Randy Dearth became Calgon Carbon's CEO in June 2012, after his predecessor John Stanik retired. Dearth had previously worked at Bayer Corporation and as a CEO of Lanxess Corporation. In May 2013 Dearth announced the company would be working to cut annual expenses by $30 million by the end of 2014. The company, which had recently closed a plant in China, reduced their number of products by 45 percent early in the cost-cutting cycle. Calgon Carbon also did an early retirement program and restructured their business units.

===Growth and new headquarters (2013–2015)===
As of September 2013 Calgon Carbon was "one of the top three suppliers of activated carbon for the mercury removal market and supplies 32 electric generating units that produce 14.2 gigawatts of electricity." That summer the EPA's pending Mercury and Air Toxins Standards required all power plants to filter the mercury emitted by burning coal. At the time, the EPA recommended activated carbon as the best available "control technology for mercury removal." Calgon Carbon predicted that when the policies are implemented in April 2015, the demand for activated carbon might double. Calgon Carbon products are distributed by Brenntag Canada in Canada, and in September 2013 they signed a near $30 million contract for Calgon Carbon's FLUEPAC product, which is a powdered activated carbon that can filter mercury.

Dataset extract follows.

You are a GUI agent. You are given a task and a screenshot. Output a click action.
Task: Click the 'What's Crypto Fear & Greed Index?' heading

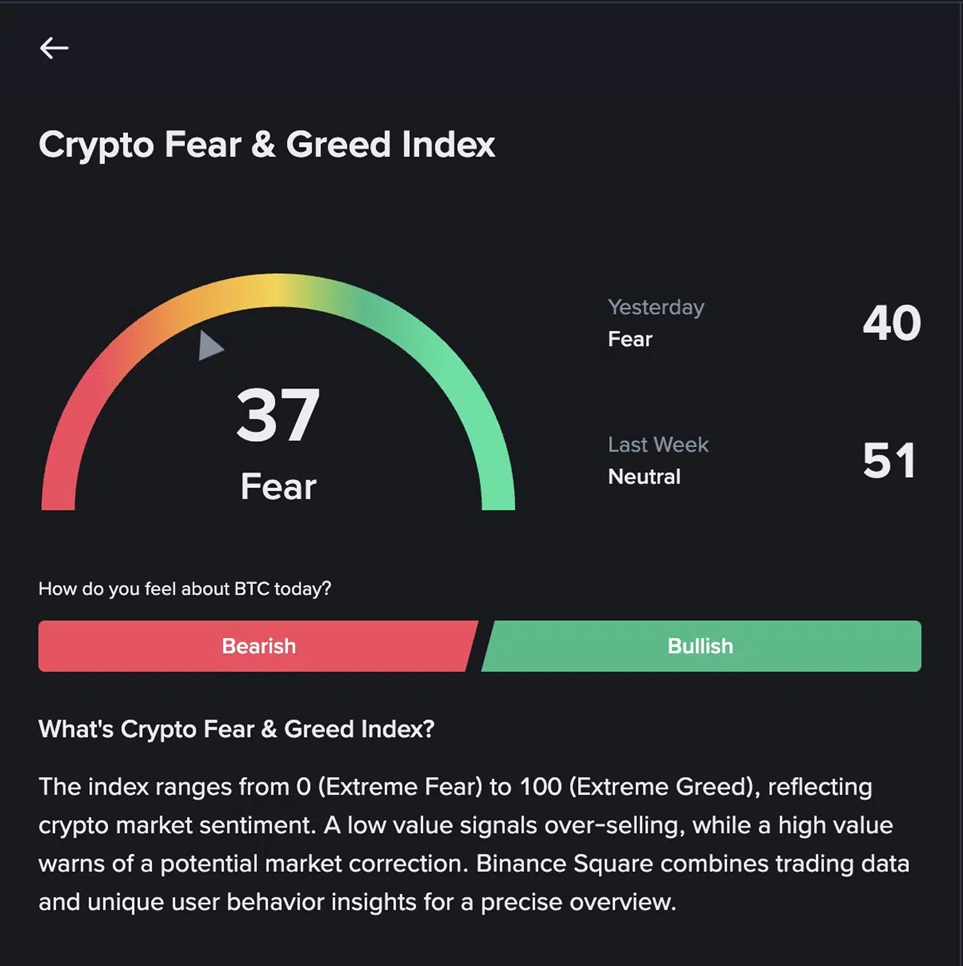pos(236,729)

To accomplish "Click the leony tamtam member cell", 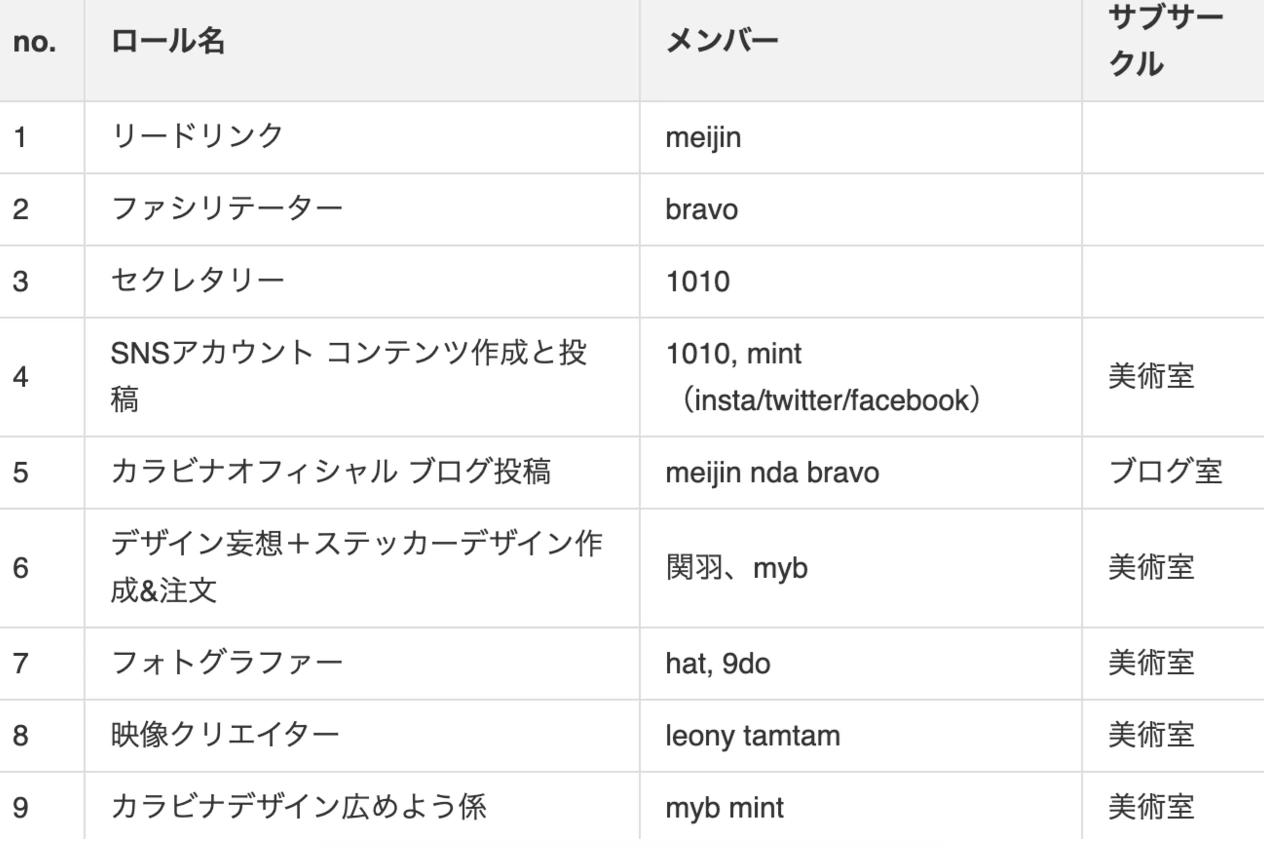I will coord(753,736).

As of February 2014 the company sold 50 million pounds of GAC annually to municipalities to be used for treatment of drinking water. Continuing to branch into Asia, that month the company signed a contract with DaeWoo Engineering and Construction to supply 5.6 million pounds of GAC to a drinking water plant that provides water for about 600,000 residents in Seoul, South Korea. Also at that time the company signed a 10-year contract to treat drinking water for the Palmdale Water District in California, which serves around 115,000 people.

In late 2012 the stock was around $12 a share, before hovering around $20 in 2014. The U.S. Department of Commerce imposed tariffs in November 2014 on activated carbon imports from China, doubling the average import tax. Calgon Carbon announced it would be affected by fluctuating market prices. In February 2015 the company announced a 10% increase in fourth quarter profits, citing increased demand for activated carbon for mercury removal and industrial water treatment. After the announcement, shares rose 7%.

In early 2015 the company moved their headquarters from the Pittsburgh suburb of Robinson to nearby Moon Township. The new building combined the main research laboratory and corporate staff, which had previously been in separate facilities.

===Acquisition of CECA - Carbonisation Et Charbons Actifs (2016)===

Calgon Carbon Corporation announced in February 2016 that it completed its acquisition of the wood-based activated carbon, reactivation and mineral-based filtration media business from CECA (Carbonisation Et Charbons Actifs), a subsidiary of Arkema Group.

===Calgon Carbon acquired by Kuraray (2018)===

Calgon Carbon was acquired by Kuraray Co., Ltd. in March 2018.